A privacidade nas televisões inteligentes volta a estar no centro da polémica nos Estados Unidos. O Estado do Texas obteve uma ordem de restrição temporária contra a gigante sul-coreana, impedindo-a de recolher dados de áudio e vídeo dos consumidores através das suas Smart TVs. A decisão judicial surge na sequência de preocupações graves sobre a forma como estes dispositivos monitorizam o que os utilizadores estão a ver.

Capturas de ecrã a cada meio segundo sem consentimento claro

No centro da acusação está a tecnologia de Reconhecimento Automático de Conteúdo (ACR), utilizada pela Samsung e outros fabricantes para identificar o que é reproduzido no ecrã. O objetivo declarado é oferecer publicidade mais direcionada, mas os métodos descritos pelo Procurador-Geral do Texas, Ken Paxton, revelam um cenário de vigilância agressiva.

Segundo a acusação, o sistema ACR captura capturas de ecrã (screenshots) a cada 500 milissegundos, analisando continuamente a atividade de visualização. O tribunal considerou que esta prática viola a Lei de Práticas Comerciais Enganosas do Texas, uma vez que é realizada sem o conhecimento ou consentimento adequado dos consumidores.

Esta ação legal não é isolada. No mês passado, o Texas já tinha avançado com processos semelhantes contra outras grandes marcas do setor, incluindo a Sony, a LG, e as fabricantes chinesas Hisense e TCL, alegando o uso indevido da mesma tecnologia e levantando preocupações sobre a segurança dos dados dos utilizadores norte-americanos.

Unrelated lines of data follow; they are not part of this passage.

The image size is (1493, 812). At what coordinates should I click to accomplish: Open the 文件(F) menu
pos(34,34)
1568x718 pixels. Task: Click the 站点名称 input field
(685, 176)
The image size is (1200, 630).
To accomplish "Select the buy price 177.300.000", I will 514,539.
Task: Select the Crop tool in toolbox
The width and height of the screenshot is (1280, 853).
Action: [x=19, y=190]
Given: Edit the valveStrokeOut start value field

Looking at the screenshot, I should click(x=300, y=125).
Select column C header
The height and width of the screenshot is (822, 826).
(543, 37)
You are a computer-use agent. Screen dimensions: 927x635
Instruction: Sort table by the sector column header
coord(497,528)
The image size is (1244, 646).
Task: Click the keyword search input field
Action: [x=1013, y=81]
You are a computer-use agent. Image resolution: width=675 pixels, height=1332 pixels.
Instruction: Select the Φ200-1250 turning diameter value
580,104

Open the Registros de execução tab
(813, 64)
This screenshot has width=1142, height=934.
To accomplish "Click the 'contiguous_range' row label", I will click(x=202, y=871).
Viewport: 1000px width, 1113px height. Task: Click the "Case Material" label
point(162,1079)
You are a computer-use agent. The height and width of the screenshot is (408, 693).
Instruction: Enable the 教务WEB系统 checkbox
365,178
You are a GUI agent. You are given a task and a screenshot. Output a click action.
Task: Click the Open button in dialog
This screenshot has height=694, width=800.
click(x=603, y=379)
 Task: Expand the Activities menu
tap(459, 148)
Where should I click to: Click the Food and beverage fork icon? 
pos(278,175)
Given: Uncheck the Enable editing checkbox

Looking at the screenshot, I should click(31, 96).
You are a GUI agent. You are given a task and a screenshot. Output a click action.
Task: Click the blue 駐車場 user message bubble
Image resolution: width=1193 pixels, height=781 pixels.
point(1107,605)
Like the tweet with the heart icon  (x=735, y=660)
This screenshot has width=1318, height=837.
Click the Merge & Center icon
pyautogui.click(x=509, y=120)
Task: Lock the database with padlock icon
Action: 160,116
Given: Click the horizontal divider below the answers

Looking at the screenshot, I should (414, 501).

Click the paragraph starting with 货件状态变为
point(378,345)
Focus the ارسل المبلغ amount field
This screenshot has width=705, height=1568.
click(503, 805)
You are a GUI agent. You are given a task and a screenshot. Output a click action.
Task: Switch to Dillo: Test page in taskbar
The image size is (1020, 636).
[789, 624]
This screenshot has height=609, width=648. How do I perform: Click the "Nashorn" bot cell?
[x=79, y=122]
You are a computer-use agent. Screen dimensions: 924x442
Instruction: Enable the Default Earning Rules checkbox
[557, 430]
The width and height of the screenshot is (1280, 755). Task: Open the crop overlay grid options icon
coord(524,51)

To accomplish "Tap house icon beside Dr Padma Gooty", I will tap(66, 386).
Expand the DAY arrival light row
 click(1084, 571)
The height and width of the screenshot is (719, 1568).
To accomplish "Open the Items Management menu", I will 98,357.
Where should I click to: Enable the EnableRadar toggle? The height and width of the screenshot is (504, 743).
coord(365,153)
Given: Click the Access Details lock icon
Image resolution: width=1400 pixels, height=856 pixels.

"Padrões obscuros" e o labirinto dos 200 cliques

Um dos pontos mais críticos levantados pelo Tribunal Distrital do Condado de Collin prende-se com a forma como o consentimento é obtido. O processo de inscrição no programa de recolha de dados foi classificado como "falso, enganoso ou ilusório".

Enquanto o consumidor pode aceitar a recolha de dados com um único clique durante a configuração inicial da TV, o processo para rever as declarações de privacidade ou tentar limitar essa recolha é descrito como uma tarefa hercúlea. O tribunal destacou que são necessários mais de 200 cliques para navegar pelos menus e encontrar as opções de privacidade relevantes, uma tática conhecida na indústria tecnológica como "dark patterns" (padrões obscuros), desenhada para desencorajar o utilizador de proteger a sua informação.

Para agravar a situação, a ordem judicial cita alegações de que o Partido Comunista Chinês poderia ter acesso a estas informações, conforme detalhado no documento da ordem de restrição temporária. O tribunal concluiu que o consentimento obtido não é informado e que os utilizadores não conseguem compreender razoavelmente o modelo de vigilância a que estão sujeitos.

A ordem, que impede a Samsung de usar, vender ou transferir dados recolhidos de TVs no Texas, permanece em vigor até 19 de janeiro, altura em que será decidida a aplicação de uma injunção temporária. Embora limitada a este estado norte-americano, a decisão pode abrir um precedente importante sobre como a eletrónica de consumo lida com a privacidade dos utilizadores no futuro.